- **Zu lösende Aufgaben**:
a. Beantworte folgende Fragen zum Text über emotionale Unpünktlichkeit:
(i) Welchen Gegenstand brachte die erzählende Person zur Vorstellungsrunde für das Stipendium mit?
(ii) Wie viele Minuten vor der ausgemachten Zeit ist die erzählende Person am Treffpunkt?
(iii) Womit wird die Freude beim Treffen mit Männern verglichen?
b. Schreibe den Text über emotionale Unpünktlichkeit im Anschluss an seinen letzten Satz weiter.

- **Zitierter Text**:

Als ich mich einmal um ein Stipendium für ein Internat in Sachsen beworben habe, musste ich für die Vorstellungsrunde einen Gegenstand mitbringen, mit dem ich mich identifiziere und mich den Mitbewerbern und Lehrern vorstellen könnte. Ich nahm meinen Wecker mit.
Ich erzählte der herrlich elitären Gruppe, dass ich extrem pünktlich sei, ich käme nie zu spät und würde Unpünktlichkeit als Zeichen von Respektlosigkeit werten.
Die Augen der Lehrer funkelten, als ich meine “Little Miss Perfect”-Rede hielt.
Ich bekam das Stipendium.
Heute, 6 oder 7 Jahre später, wer weiß das schon genau (man könnte annehmen, Little Miss Perfect, mit ihrem Wecker griffbereit), bin ich verdammt unpünktlich.
Bedauert nicht meine Freunde und Leute, mit denen ich Verabredungen treffe. 10 Minuten vor der ausgemachten Zeit bin ich am Treffpunkt, ich bin physikalisch immer noch pünktlich wie ein Schweizer Uhrwerk.
Ich bin emotional unpünktlich.
Wenn ich mich mit Männern treffe, freue ich mich vorrangig einfach darüber, jemand neuen kennenzulernen, fröhlich euphorisiert wie ein kleines Kind, dem man einen neuen Lolli hinhält. Ich treffe mich mit ihnen ohne Hintergedanken, ich hab keine “Erst beim zweiten Date küssen”-Regeln und kein “Date-Outfit”, weil ich schlicht und ergreifend nicht kapiere, was ein Date ist. An sich klingt das ja harmonisch, nach Friede, Freude und Erdbeerkuchen mit Mister X. Doch da kommt meine emotionale Unpünktlichkeit ins Spiel. Tadaaaa, Vorhang auf für den Bösewicht!

- **Quelldaten**:
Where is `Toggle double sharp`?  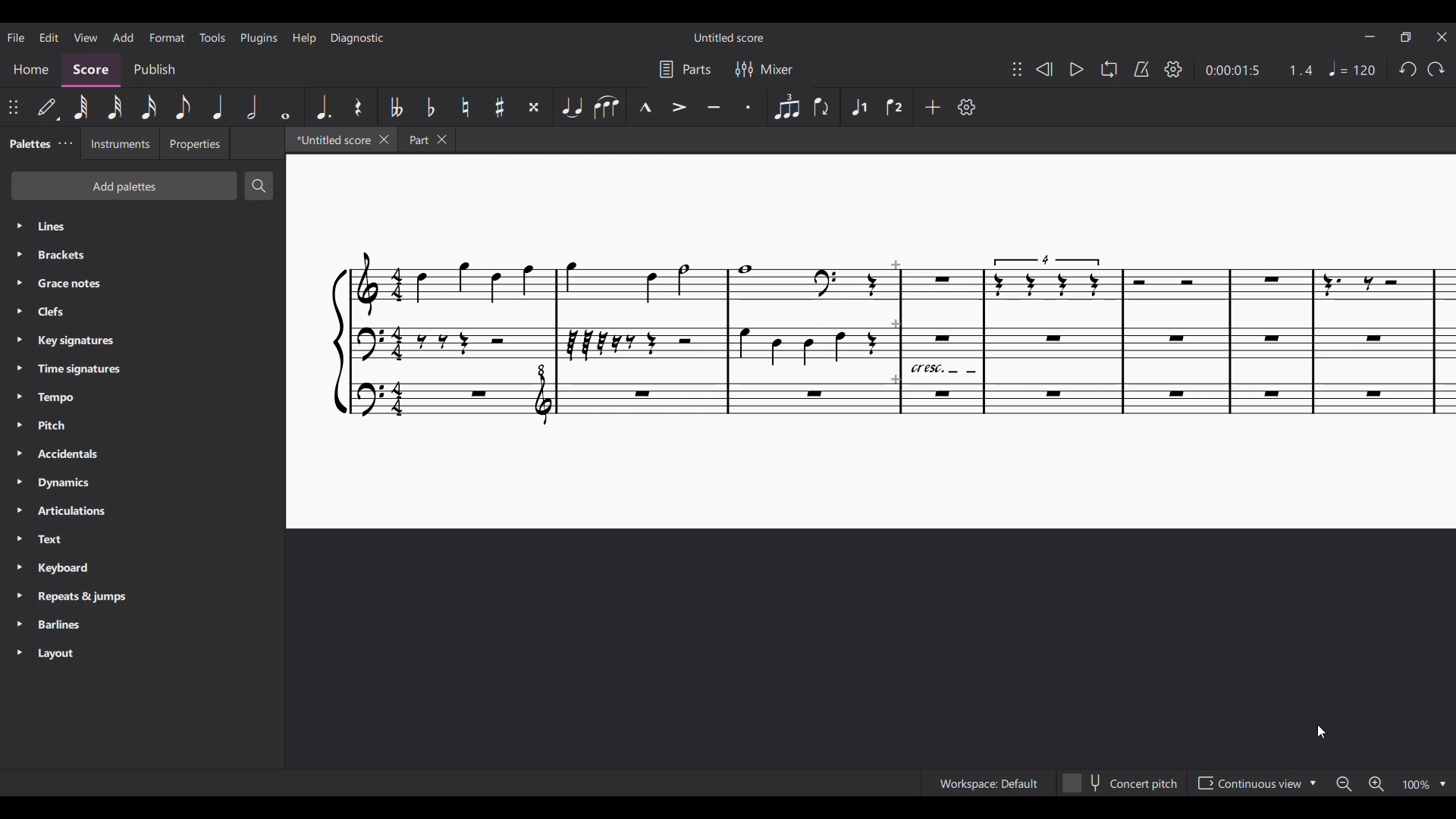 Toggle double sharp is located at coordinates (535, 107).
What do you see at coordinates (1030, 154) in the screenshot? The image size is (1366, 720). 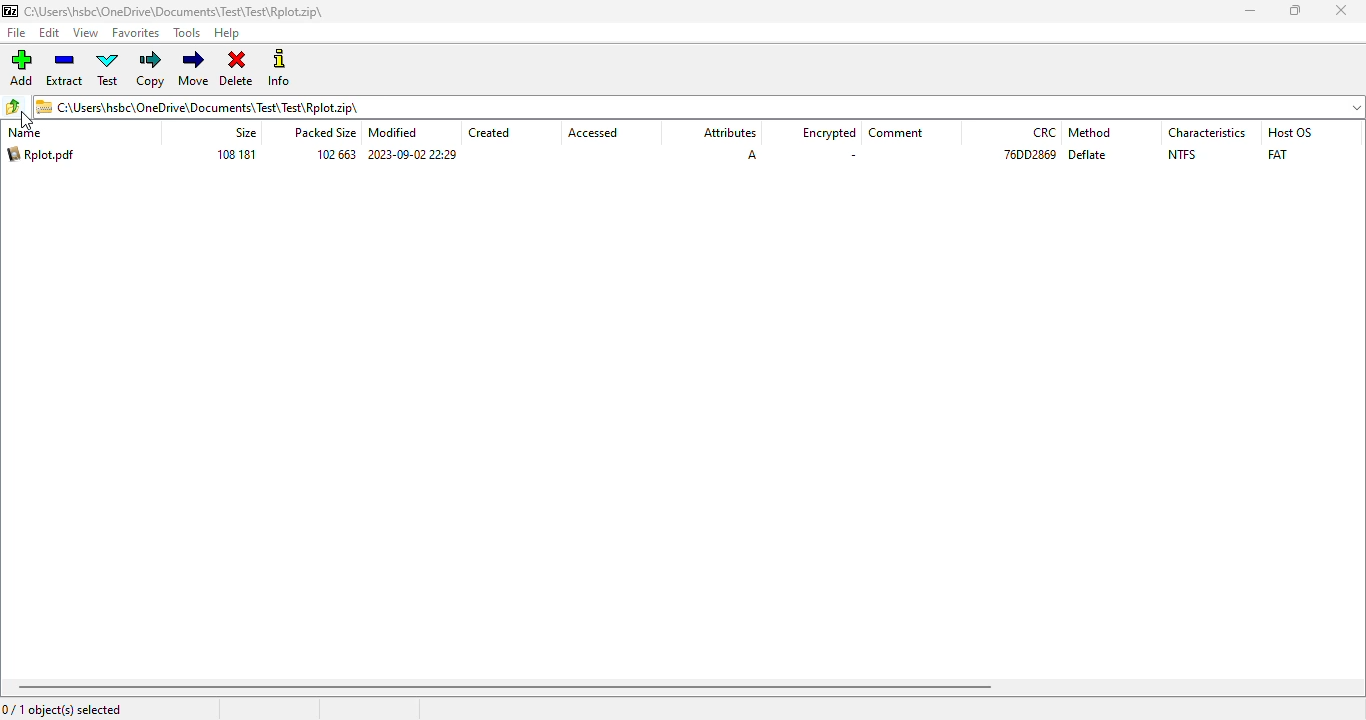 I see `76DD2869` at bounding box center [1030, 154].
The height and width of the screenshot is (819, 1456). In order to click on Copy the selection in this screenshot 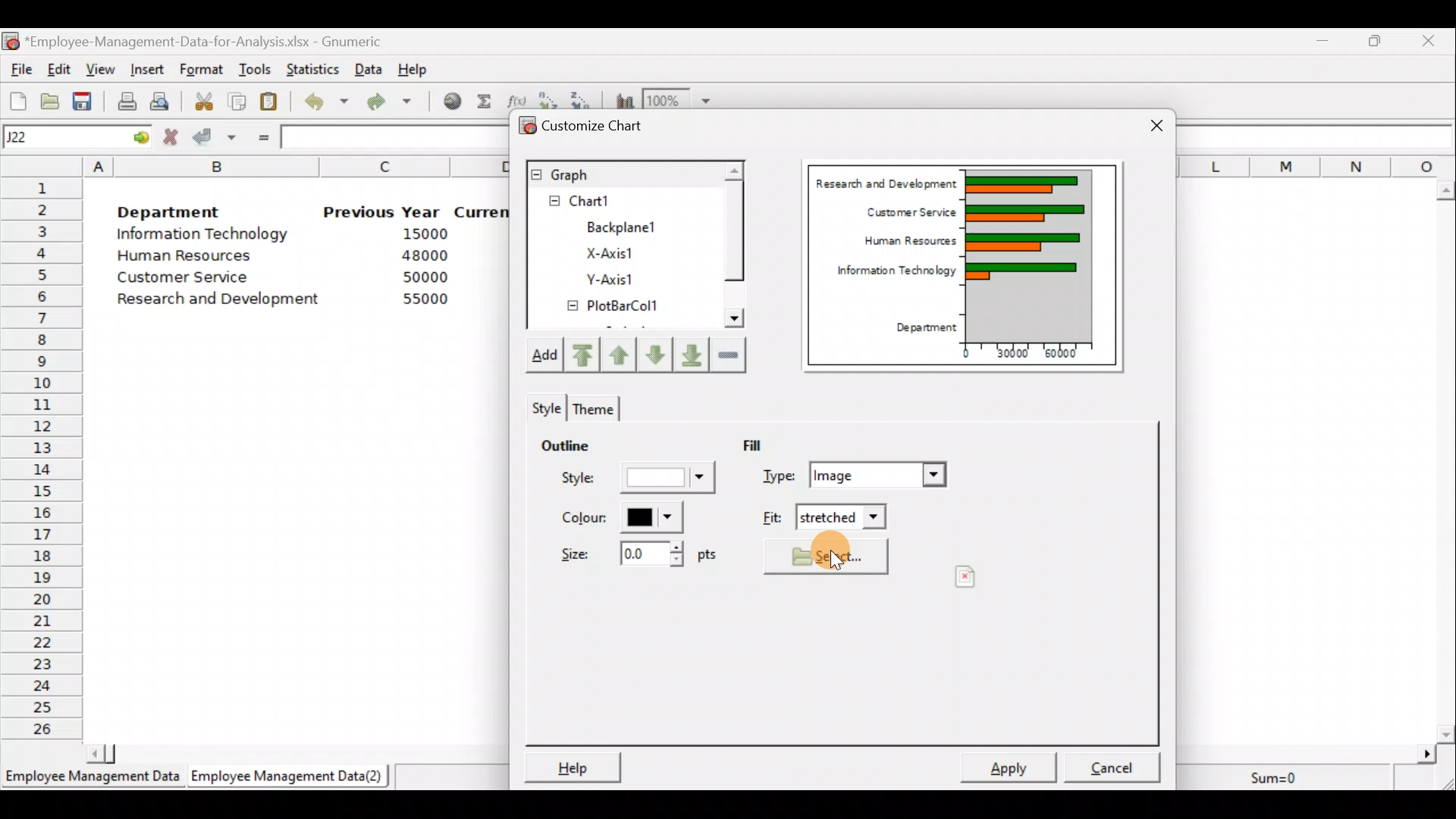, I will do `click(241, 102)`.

- **Lösungen**:
a.
(i) Einen Wecker.
(ii) 10 Minuten.
(iii) Mit einem kleinen Kind, dem man einen neuen Lolli hinhält.

b.
“Wie, du bist nicht interessiert?! Wir treffen uns seit einem Monat!”
“Ja… und…?”
“DAS HÄTTEST DU JA WOHL FRÜHER SAGEN KÖNNEN!”
Sehr geehrte Damen und Herren, unglücklicherweise ist die Myri auf Gleis 4 ca. drei Wochen emotional verspätet. Wir bitten um Ihr Verständnis und entschuldigen uns für die Unannehmlichkeiten.
Ups. Woher weiß ich denn, dass wir uns treffen-treffen? Woran merke ich, dass besagter Mister X (oder auch Herr Y, Sir Z, …) interessiert ist?
Vielleicht bin ich naiv, aber ich freue mich einfach unendlich über neue zwischenmenschliche Beziehungen – ich liebe es, mit jemand Fremden zu lachen, zu merken, dass wir viel gemeinsam haben, dass er es mag, wie ich den Schaum meines Chai Lattes vom Löffel küsse… – solche Treffen kreieren bei mir Sonne im Kopf und davon kann man nie genug haben.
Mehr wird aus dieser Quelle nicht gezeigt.